More than 30 soldiers killed in militant attack in northeast Nigeria

Published April 26, 2021
Nigerian soldiers patrol outside the Diffa airport in southeast Niger, near the Nigerian border. — AFP/File
Nigerian soldiers patrol outside the Diffa airport in southeast Niger, near the Nigerian border. — AFP/File

Militants overran an army base in northeastern Nigeria, killing more than 30 soldiers before pulling back in the face of air strikes, sources said.

The attackers were believed to belong to the regional offshoot of the militant Islamic State group. They hit the base in Mainok town in northeast Borno state on Sunday afternoon, three soldiers and a local resident told Reuters.

Rising insecurity across Nigeria has killed scores of soldiers and civilians this year.
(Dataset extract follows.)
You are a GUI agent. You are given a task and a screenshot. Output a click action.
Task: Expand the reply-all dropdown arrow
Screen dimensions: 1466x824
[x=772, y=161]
Just over a month ago, about 30 soldiers were killed in four attacks by Islamist militants in northeast Nigeria.

A military spokesman reached by phone said they would issue a statement on the incident but declined to comment further.

The sources told Reuters that 33 soldiers were killed in Sunday's attack. The militants wore military camouflage and arrived in around 16 gun trucks and six mine-resistant military vehicles, one of the soldiers said. After several hours, they captured the base and soldiers called in airstrikes.
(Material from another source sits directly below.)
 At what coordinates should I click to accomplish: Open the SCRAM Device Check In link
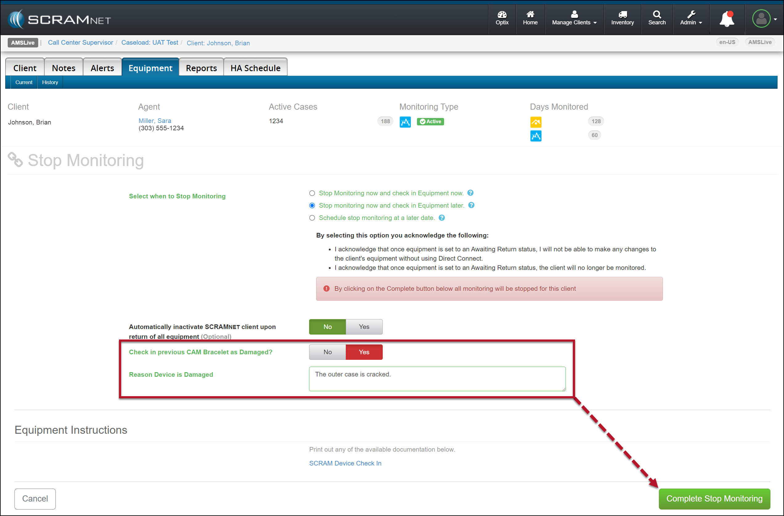[345, 463]
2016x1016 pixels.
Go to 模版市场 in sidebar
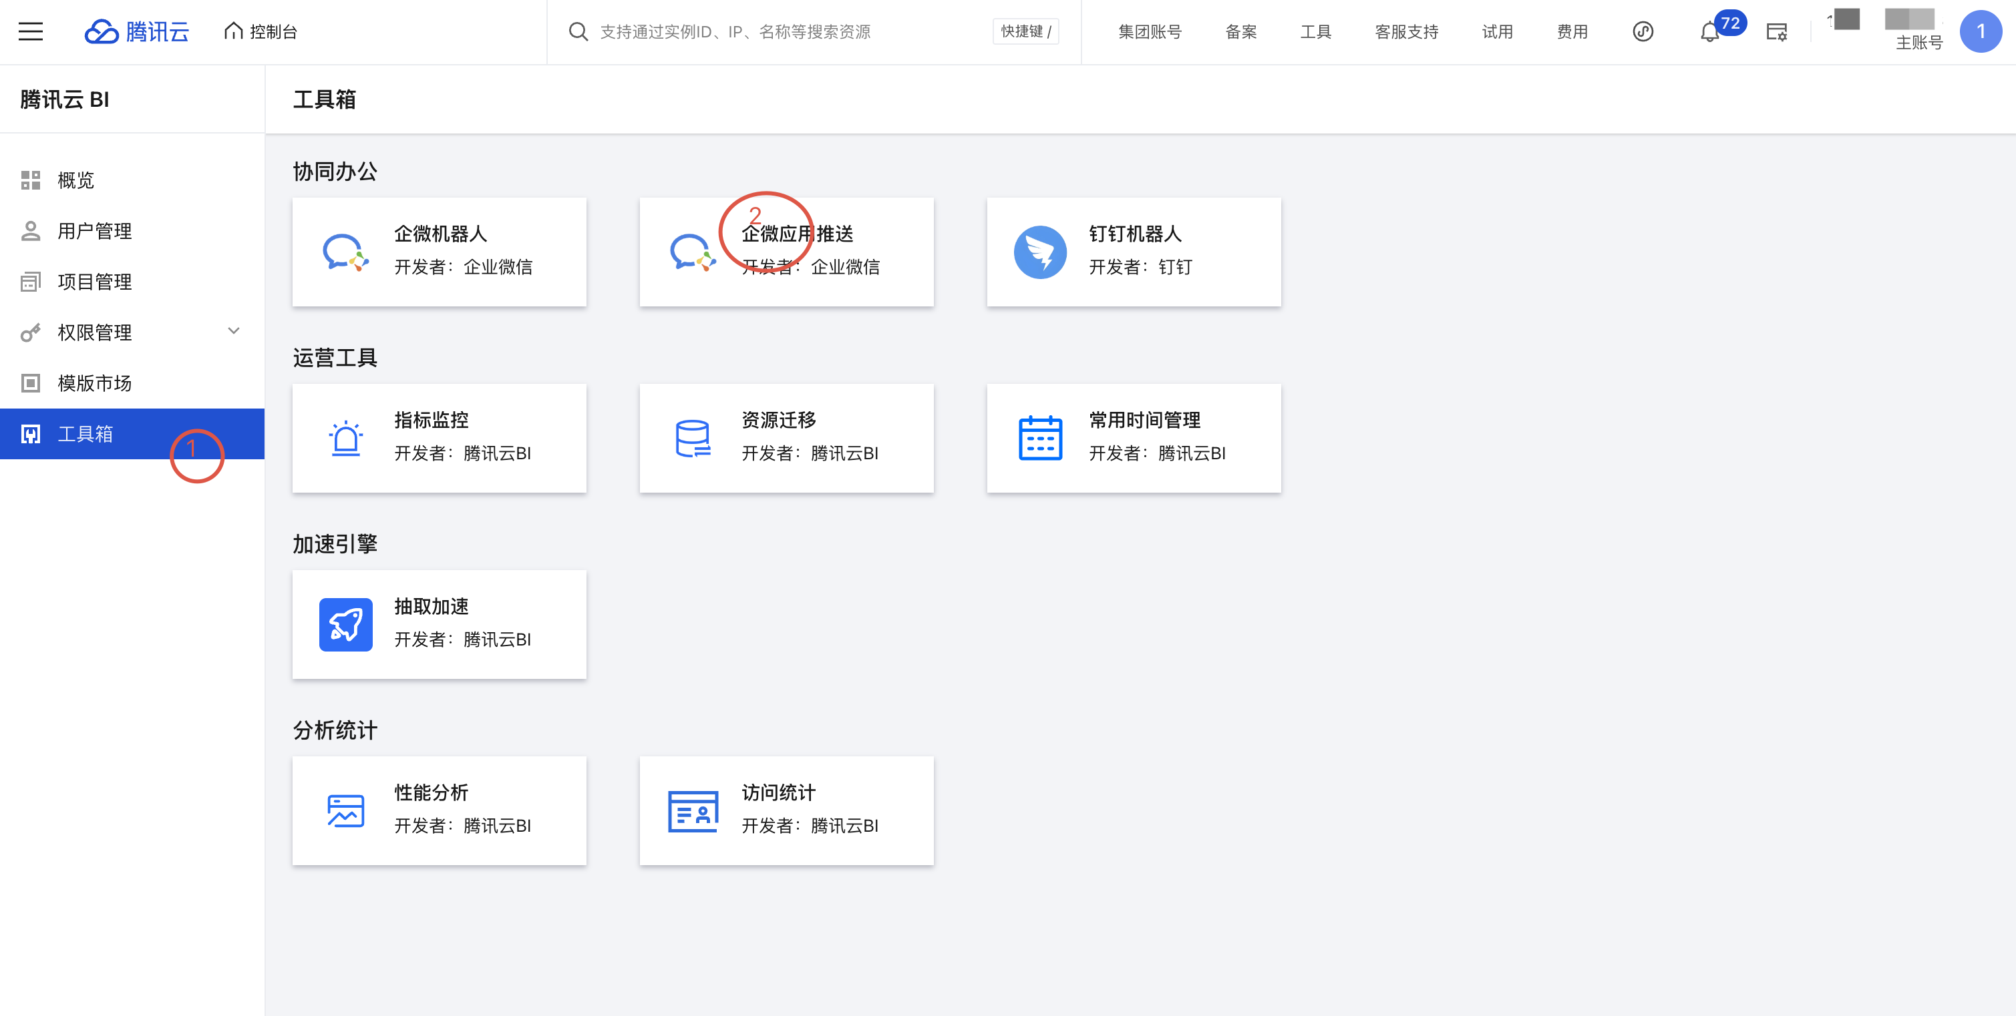click(x=94, y=383)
More soldiers were killed when militants ambushed reinforcements sent to help, the sources said. A resident said the attackers also set ablaze the town's police headquarters.

"I saw them while fighting with soldiers," resident Ba Umar Abba Tuja told Reuters. "When the fighter jet started hovering in the air, the (militants) fled to the community and hid in the primary school."

Tuja said the militants left around midnight.

Mainok is roughly 55 kilometres from Maiduguri, the capital of Borno state. An Islamist insurgency has plagued northeast Nigeria for more than a decade, killing more than 30,000 people and displacing at least two million.

Islamic State West Africa Province, which broke away from Boko Haram several years ago, now stages its own attacks on soldiers and civilians in the region.